Llevamos ya más o menos una hora de ruta cuando parece que nuestro sendero termina. Una carrera lo cruza y tenemos la disyuntiva de elegir: continuar recto, torcer a la izquierda o volver. Los niños lo tienen claro: regresamos a nuestro punto de partida pero tomamos una alternativa para disfrutar de este paisaje desde otro punto de vista. Eso sí, antes hacemos un mini break para reponer fuerzas: pistachos, zanahorias crudas y agua como avituallamiento.
La primera etapa del descenso ya la conocemos, pero en la segunda parte atravesamos un puente y bordeamos el embalse. Desde aquí parece que todo es nuevo para nuestros ojos. No sé si por la hora o por el tramo en el que nos encontramos, pero empezamos a cruzarnos con más gente. Aún así, no es nada agobiante e insoportable.

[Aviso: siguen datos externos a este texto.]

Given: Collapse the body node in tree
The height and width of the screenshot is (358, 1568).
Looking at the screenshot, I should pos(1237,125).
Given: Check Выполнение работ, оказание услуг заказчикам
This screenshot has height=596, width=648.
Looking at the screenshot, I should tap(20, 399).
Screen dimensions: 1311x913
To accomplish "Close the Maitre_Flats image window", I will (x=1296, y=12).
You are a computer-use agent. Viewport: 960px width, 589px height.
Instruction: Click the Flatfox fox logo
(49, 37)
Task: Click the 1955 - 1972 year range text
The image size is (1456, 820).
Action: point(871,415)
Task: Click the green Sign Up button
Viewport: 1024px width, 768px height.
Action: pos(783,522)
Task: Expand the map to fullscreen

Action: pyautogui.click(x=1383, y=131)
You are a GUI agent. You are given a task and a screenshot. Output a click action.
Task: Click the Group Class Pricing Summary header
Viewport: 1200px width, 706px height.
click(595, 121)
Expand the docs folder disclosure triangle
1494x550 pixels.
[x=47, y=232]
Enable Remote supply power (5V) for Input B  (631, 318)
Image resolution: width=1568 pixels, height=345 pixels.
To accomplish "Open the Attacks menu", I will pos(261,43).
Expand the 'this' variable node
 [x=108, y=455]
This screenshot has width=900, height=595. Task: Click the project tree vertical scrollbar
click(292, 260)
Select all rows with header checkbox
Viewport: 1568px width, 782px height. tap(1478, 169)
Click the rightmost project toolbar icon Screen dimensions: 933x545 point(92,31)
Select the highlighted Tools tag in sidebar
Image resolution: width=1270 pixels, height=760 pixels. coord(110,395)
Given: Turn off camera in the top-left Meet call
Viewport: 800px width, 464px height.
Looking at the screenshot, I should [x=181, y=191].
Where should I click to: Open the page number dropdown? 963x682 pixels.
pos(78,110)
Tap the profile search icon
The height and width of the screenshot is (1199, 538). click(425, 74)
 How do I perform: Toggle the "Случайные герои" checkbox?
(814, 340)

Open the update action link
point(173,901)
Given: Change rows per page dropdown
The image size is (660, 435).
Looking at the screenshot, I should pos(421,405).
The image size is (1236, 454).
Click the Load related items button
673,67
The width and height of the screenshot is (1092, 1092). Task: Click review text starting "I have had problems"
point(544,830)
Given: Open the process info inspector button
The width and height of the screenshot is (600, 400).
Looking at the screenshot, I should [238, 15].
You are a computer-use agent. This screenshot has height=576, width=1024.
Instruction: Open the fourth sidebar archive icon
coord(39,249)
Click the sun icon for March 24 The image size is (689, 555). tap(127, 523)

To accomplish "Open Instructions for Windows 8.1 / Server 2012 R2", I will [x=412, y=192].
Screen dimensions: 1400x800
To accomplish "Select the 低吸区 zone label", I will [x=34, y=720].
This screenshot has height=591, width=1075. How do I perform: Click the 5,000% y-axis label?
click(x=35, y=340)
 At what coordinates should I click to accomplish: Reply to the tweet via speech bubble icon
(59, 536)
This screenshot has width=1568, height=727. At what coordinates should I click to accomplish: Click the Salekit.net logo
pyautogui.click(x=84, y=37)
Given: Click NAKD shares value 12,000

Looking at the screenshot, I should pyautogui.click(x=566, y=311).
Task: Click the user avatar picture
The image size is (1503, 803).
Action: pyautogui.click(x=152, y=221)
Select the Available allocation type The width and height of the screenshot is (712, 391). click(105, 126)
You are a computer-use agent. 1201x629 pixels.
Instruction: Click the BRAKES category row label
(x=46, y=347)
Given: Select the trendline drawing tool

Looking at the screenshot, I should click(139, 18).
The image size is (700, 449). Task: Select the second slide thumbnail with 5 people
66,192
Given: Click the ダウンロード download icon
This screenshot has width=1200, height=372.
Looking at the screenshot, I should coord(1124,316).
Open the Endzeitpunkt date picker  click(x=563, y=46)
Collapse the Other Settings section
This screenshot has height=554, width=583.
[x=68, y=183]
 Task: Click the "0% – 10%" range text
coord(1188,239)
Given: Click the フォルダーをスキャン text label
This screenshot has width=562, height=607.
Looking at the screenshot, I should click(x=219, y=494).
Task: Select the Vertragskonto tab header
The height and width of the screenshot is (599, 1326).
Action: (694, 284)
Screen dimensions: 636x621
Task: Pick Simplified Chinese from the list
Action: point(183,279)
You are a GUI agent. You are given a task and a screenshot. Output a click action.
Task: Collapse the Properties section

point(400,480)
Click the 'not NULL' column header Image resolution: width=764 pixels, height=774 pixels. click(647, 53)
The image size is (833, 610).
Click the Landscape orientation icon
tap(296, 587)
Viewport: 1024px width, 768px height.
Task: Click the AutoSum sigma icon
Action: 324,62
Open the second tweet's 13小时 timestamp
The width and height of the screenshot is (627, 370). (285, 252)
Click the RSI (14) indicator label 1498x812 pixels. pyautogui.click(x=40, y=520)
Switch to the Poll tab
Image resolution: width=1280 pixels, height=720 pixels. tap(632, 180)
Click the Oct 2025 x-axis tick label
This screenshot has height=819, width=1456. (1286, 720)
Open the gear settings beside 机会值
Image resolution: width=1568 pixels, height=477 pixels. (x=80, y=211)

Sabemos que ya nos queda poco para volver al parking donde hemos dejado el coche y no queremos que este momento llegue, así que permanecemos un rato largo contemplando cómo los rayos de sol se reflejan en el embalse mientras las niñas juegan para ver quién lanza la piedra más lejos o quién se hace con el palo más largo. ¡Silencio absoluto!